When a scientific result seems to show something genuinely new, subsequent experiments are supposed to either confirm it — triggering a textbook rewrite — or show it to be a measurement anomaly or experimental blunder. But some findings seem to remain forever stuck in the middle ground between light and shadow. Even efforts to replicate these results — normally science’s equivalent of Valyrian steel — have little effect. Welcome to the realm of undead physics.
Ahead of Halloween, Nature guides you through some findings in physics, astronomy and cosmology that researchers have repeatedly left for dead — only to find that they keep coming back.
- Axis of Evil
- Seasonally spooky dark matter
- Glowing galactic saga
- Diabolical proton discrepancy
- Devilish OMG particles
- Eternal fluctuations of Big G
The dim afterglow of the Big Bang, known as the cosmic microwave background (CMB), is virtually uniform in all directions. From one point to another, its temperature varies by less than one part in 100,000. Cosmologists expected these tiny temperature differences to be distributed at random, but in 2003, when NASA’s Wilkinson Microwave Anisotropy Probe (WMAP) satellite surveyed the CMB and mapped the fluctuations at different scales, some unexpected patterns emerged1, 2. A mysterious cold spot lurked in the southern sky; fluctuations between large areas of the sky were even smaller than expected; and fluctuations at some scales seemed to align along a preferred direction, forming what has been dubbed an ‘axis of evil’.
Some scientists have suggested that these features could be artefacts of WMAP’s measurements. But with further observations from WMAP and later by the European Space Agency’s Planck mission, the anomalies have refused to go away. “The subject has been in a zombie state for, I guess, ten years,” says Kendrick Smith, a cosmologist at the Perimeter Institute for Theoretical Physics in Waterloo, Canada, and a member of the Planck science team.
Some, including Smith, say that the chance of the features occurring randomly might be higher than intuition would suggest because those observed represent just a few of the large number of all possible oddities. Others are searching for phenomena that could explain the unexpected patterns: in particular, the cold spot has been linked to a giant cosmic void3. Future experiments that measure the CMB’s polarization with higher precision could reveal who is right, Smith says.
Like a ghostly wind that can blow through walls, dark matter in the Galaxy should stream through Earth — and even our bodies — continuously from all directions. Thought to make up around 85% of the Universe's matter, the stuff has never been definitively detected. Since the late 1990s, however, physicists on the DAMA experiment, which is situated in a cavernous underground laboratory nestled below Italy's Gran Sasso massif, have been detecting what could be the interactions of dark matter with crystals of sodium iodide. The strength of these signals varies according to a seasonal pattern, which was expected because Earth's velocity should change relative to the surrounding dark matter as it revolves around the Sun 4.
However, there are other phenomena that vary with the seasons that could have created a spurious result, and follow-up experiments all but slayed the DAMA detections — researchers found either no dark matter signals at all5 or mere hints6 that many found unconvincing 7. Still, the DAMA project continues to amass evidence, keeping alive the idea that dark matter has been detected.

=== What is needed ===
Print the passage of the undead physics article from "Some, including Smith, say" up to and including "right, Smith says.".

=== Data provided ===
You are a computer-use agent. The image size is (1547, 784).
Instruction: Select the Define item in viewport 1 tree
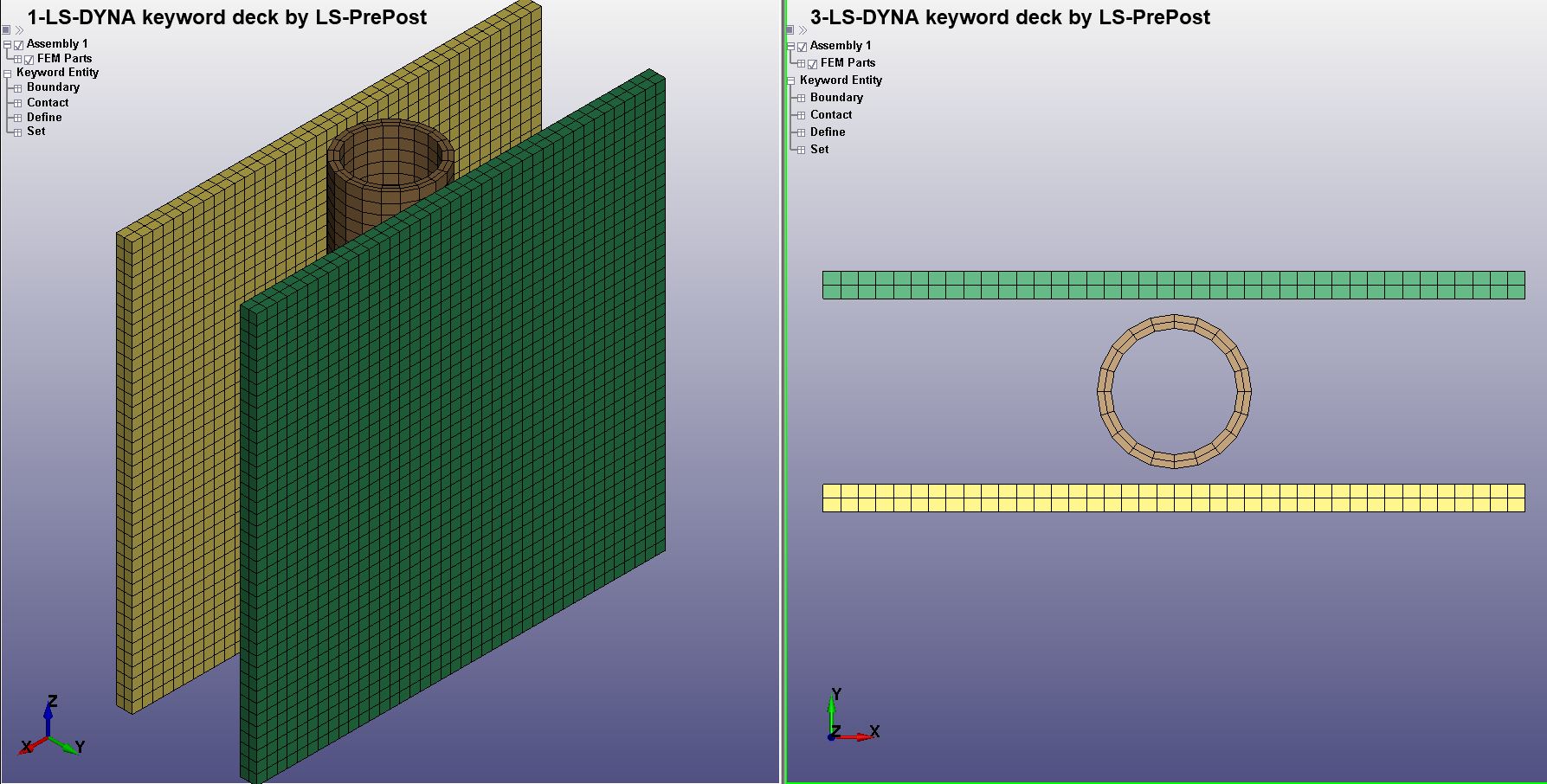point(44,117)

=== Output for this task ===
Some, including Smith, say that the chance of the features occurring randomly might be higher than intuition would suggest because those observed represent just a few of the large number of all possible oddities. Others are searching for phenomena that could explain the unexpected patterns: in particular, the cold spot has been linked to a giant cosmic void3. Future experiments that measure the CMB’s polarization with higher precision could reveal who is right, Smith says.